Entretanto, Luís Montenegro vem dizer aquilo que é óbvio.
“Parece-me que a inclusão da Rússia na avaliação das grandes questões da geopolítica e das questões económicas e comerciais o mundo não é negativa. É preciso estabelecer diálogo com a Rússia para resolver os conflitos em que a Rússia está envolvida"
Durante o dia de ontem, Macron invocava os perigos da a construção de uma aliança económica entre a China, Rússia e EUA.
"O chefe de Estado francês declarou esta sexta-feira em Atenas que a Europa está a viver um "momento único" em que "um Presidente norte-americano, um Presidente russo e um Presidente chinês" se opõem "ferozmente aos europeus".

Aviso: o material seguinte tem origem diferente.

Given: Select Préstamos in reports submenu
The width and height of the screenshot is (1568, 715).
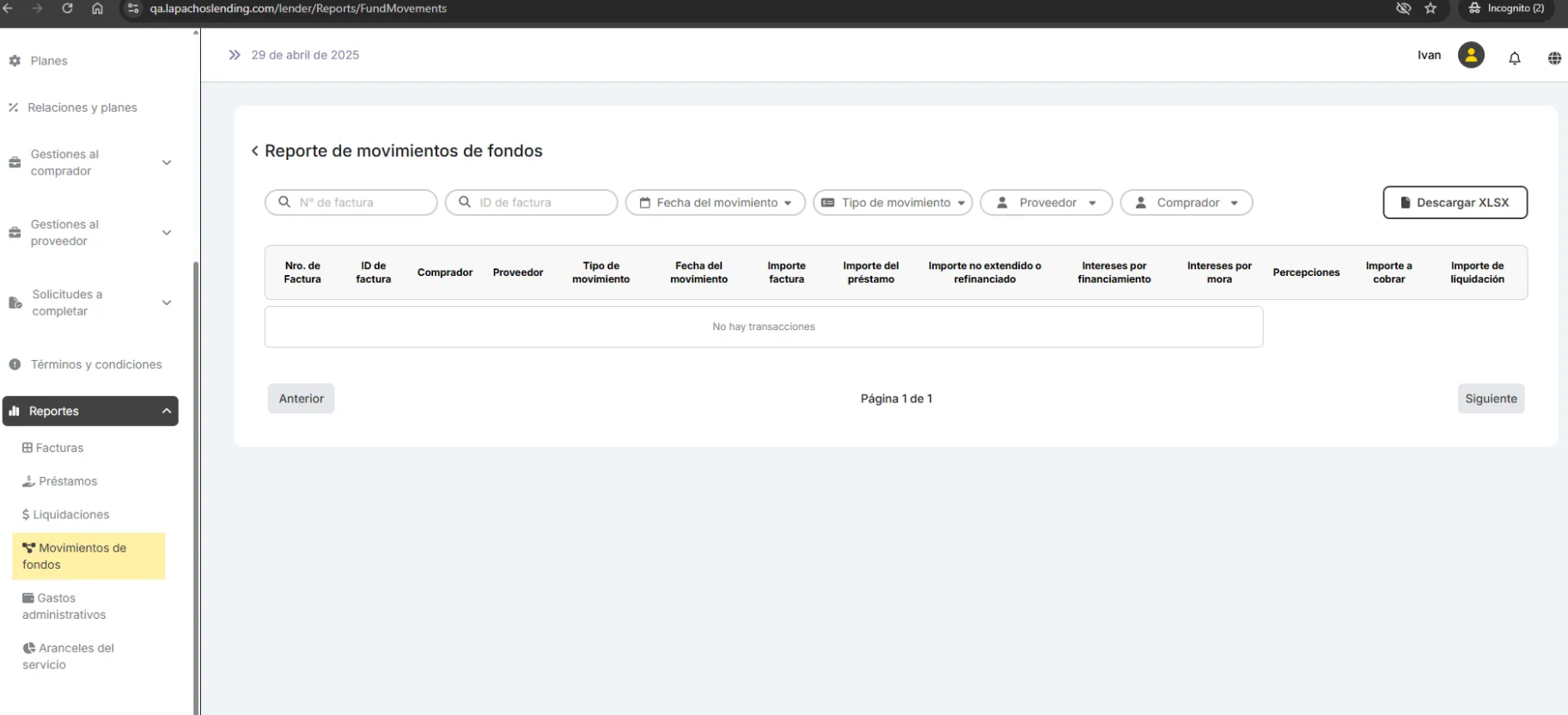Looking at the screenshot, I should pyautogui.click(x=67, y=481).
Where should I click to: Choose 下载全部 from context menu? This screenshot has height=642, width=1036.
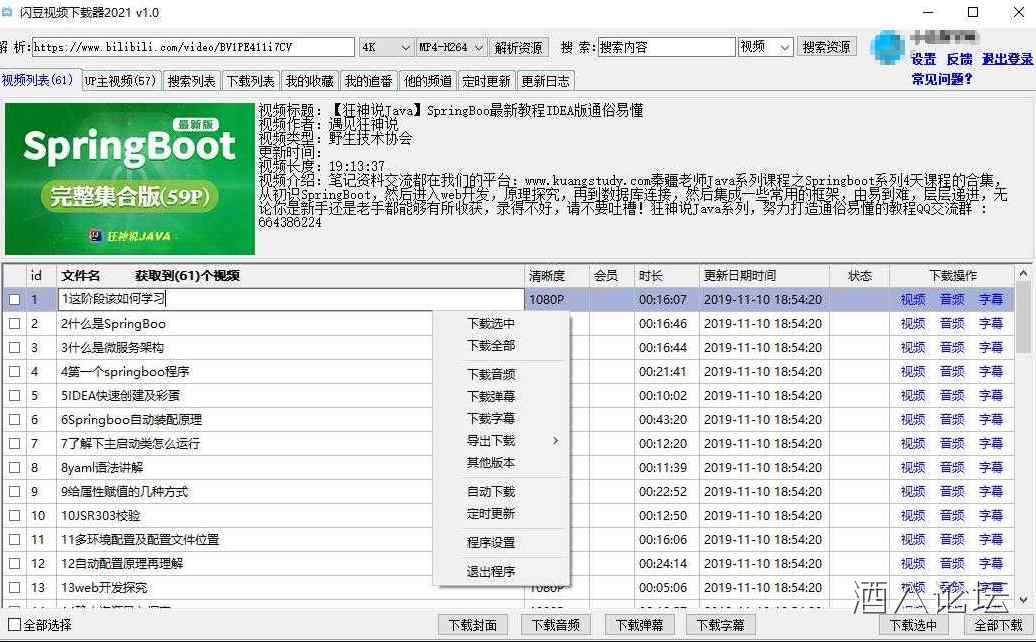[x=491, y=345]
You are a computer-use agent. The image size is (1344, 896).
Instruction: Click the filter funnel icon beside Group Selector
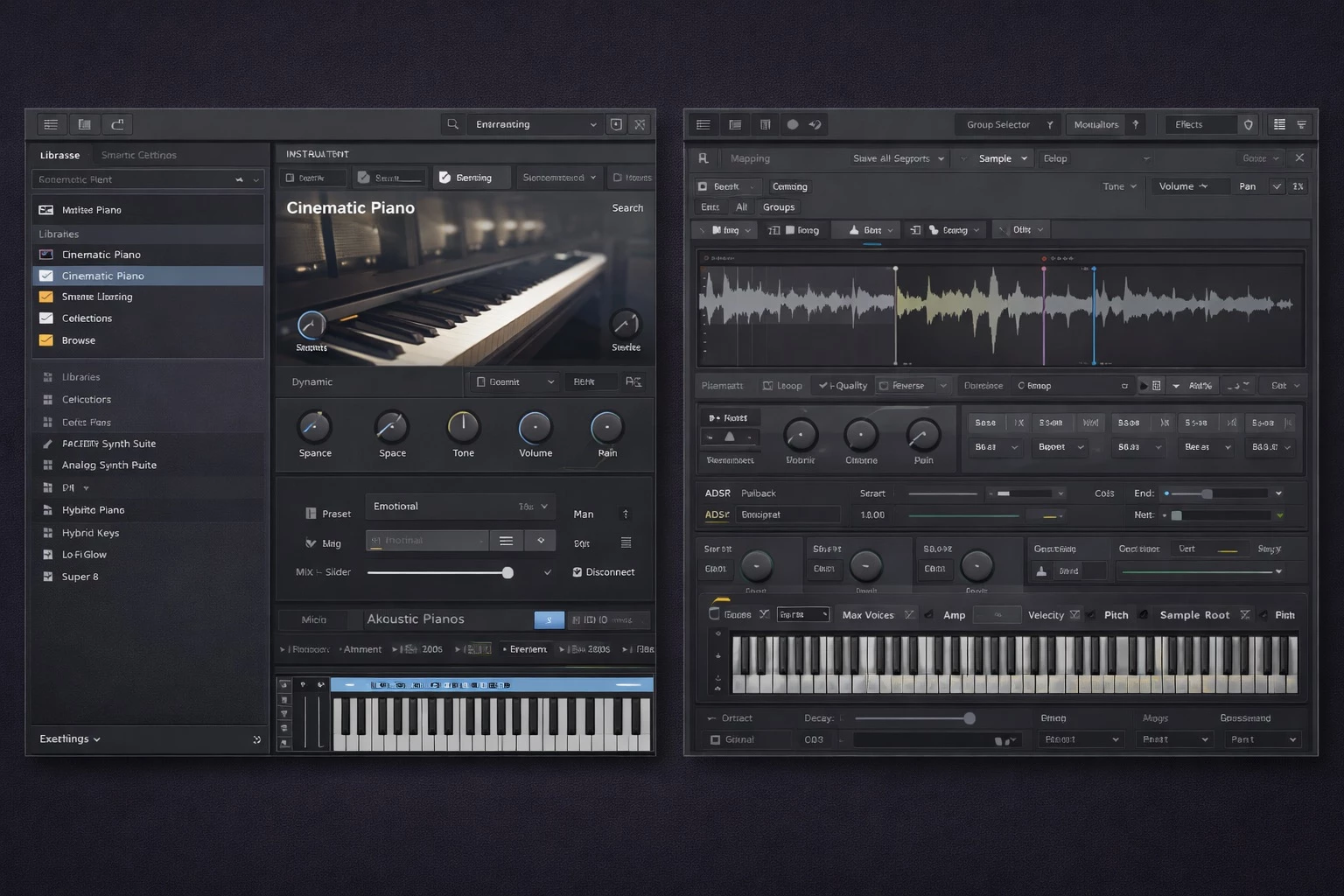coord(1050,124)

Mais uma rodada de realpolitik num mundo de interesseiros e meretrizes.
Nota de rodapé: essa propaganda dos russos a darem as últimas vem desde a primeira semana de guerra com o roubo da máquinas de lavar e não sei que mais. Serve para demonstrar que o dinheiro (que é desviado em parte para os bolsos dos corruptos ucranianos e fabricantes de fuscas ocidentais) se justifica. Afinal, o inimigo está quase, quase, quase, mesmo quase a cair.
Daqui a 1 ano mandamos mais 100 mil milhões porque aí é que vai ser.